On the other hand, nonlocal and integral boundary conditions have gained the interest of some research studies, for instance, Ahmad et al. [29] studied the qualitative properties for the coupled system of fractional BVP under such boundary conditions. Ntouyas [30] employed fixed point theorems to establish the existence and uniqueness results for Caputo fractional BVP with nonlocal and integral boundary conditions as given below:

$$ \textstyle\begin{cases} {}^{\mathrm{C}}\mathbb{D}_{0}^{u} \chi (\vartheta )=\mathcal{F}( \vartheta ,\chi (\vartheta ) ),\quad \vartheta \in (0,1), u\in (1,2], \\ \chi (0)=\chi _{0}+\mathfrak{g}(\chi ),\qquad \chi (1)=u\, {}^{ \mathrm{R}}\mathbb{I}_{0}^{p} \chi (\eta ), \quad \eta \in (0,1), \end{cases} $$

where $\mathfrak{g}:\mathbb{R}\to \mathbb{R}$ is a nonlocal continuous function.

» Set exercise
In the text on fractional boundary value problems, what tools did Ntouyas use to establish existence and uniqueness results? The records come from a different source than the text.

» Supplied records
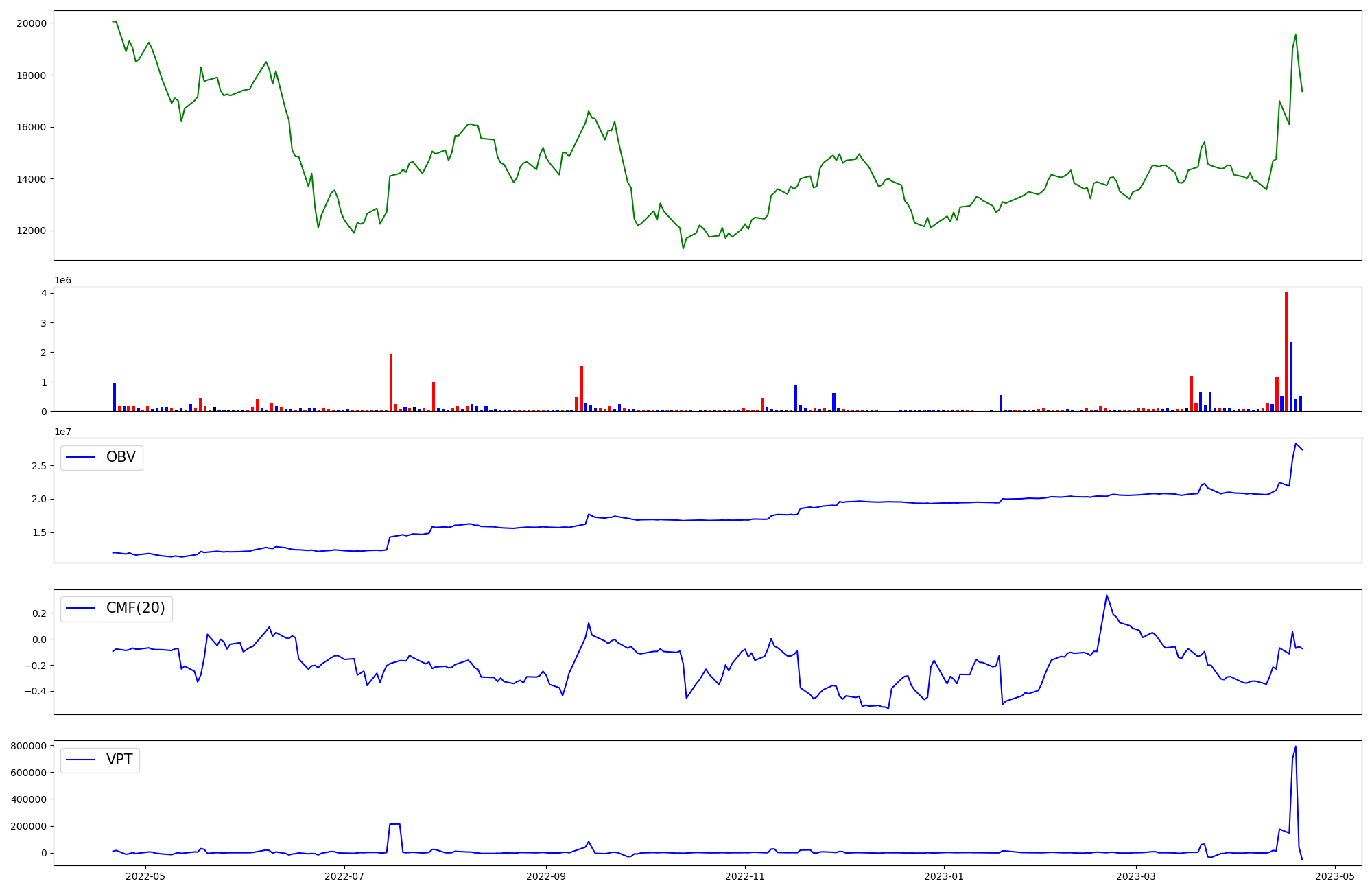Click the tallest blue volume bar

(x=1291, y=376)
* * *
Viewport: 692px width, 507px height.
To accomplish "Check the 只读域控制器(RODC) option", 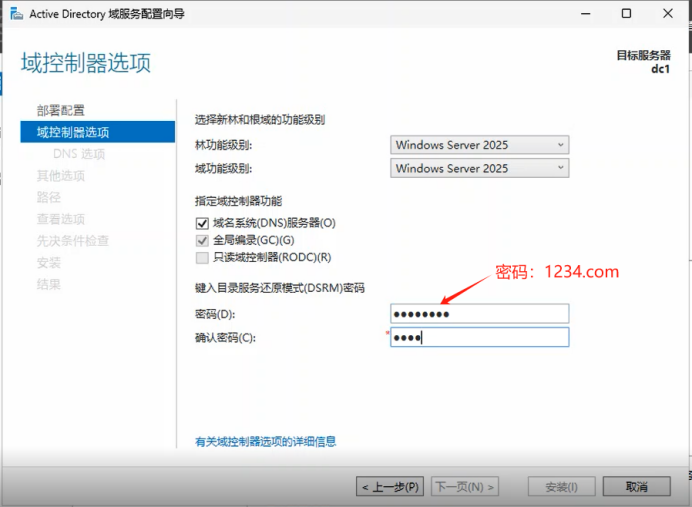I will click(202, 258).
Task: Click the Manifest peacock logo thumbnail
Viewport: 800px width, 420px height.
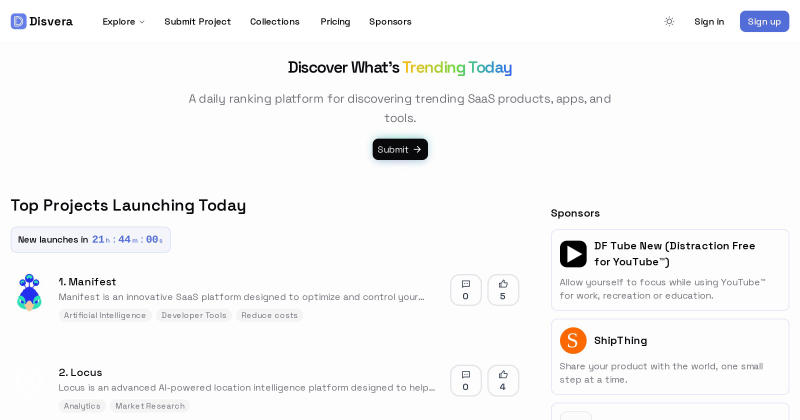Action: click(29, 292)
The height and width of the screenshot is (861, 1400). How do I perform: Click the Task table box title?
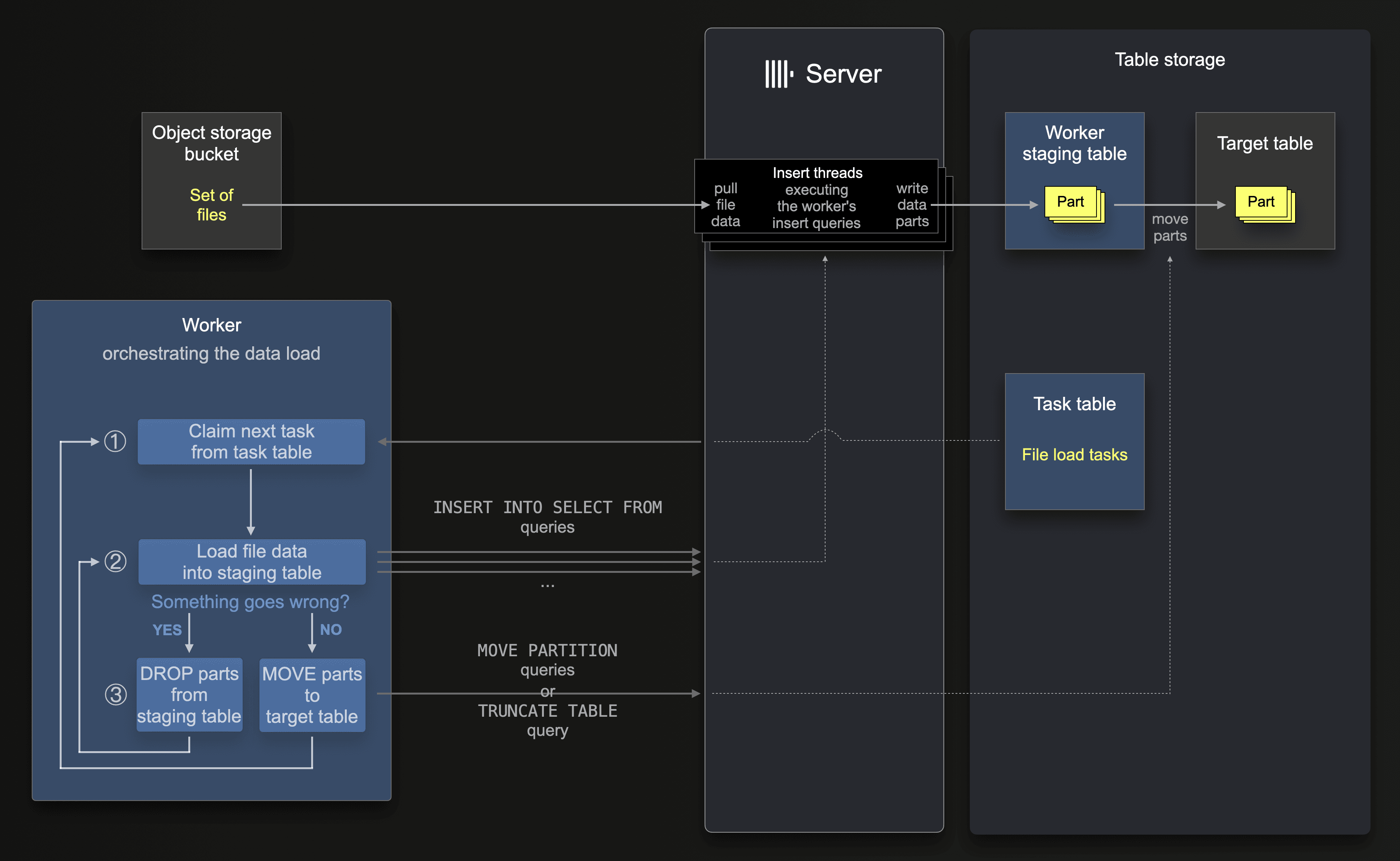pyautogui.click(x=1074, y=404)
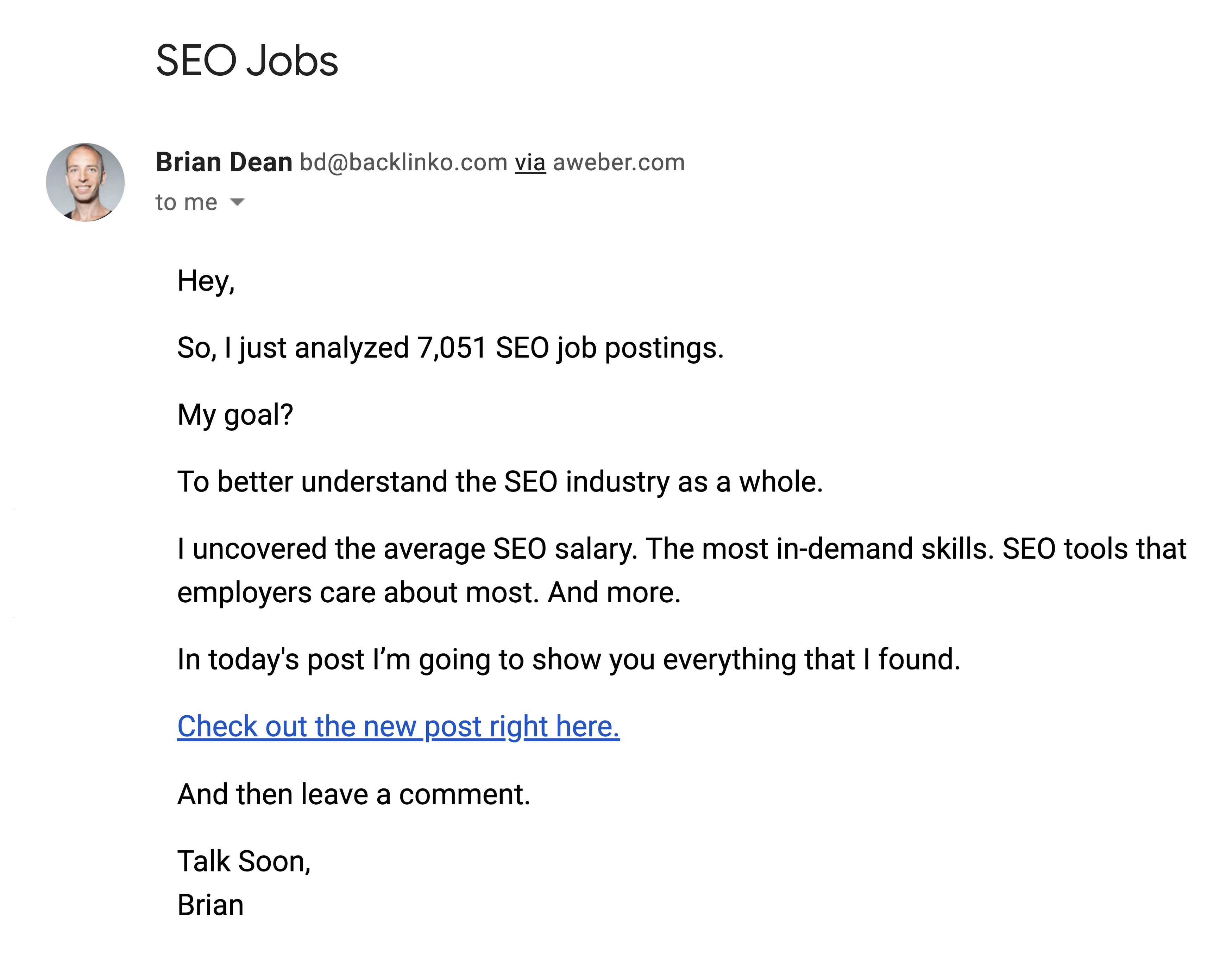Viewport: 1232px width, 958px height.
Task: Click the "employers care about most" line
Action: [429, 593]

» Task response
Fixed point theorems.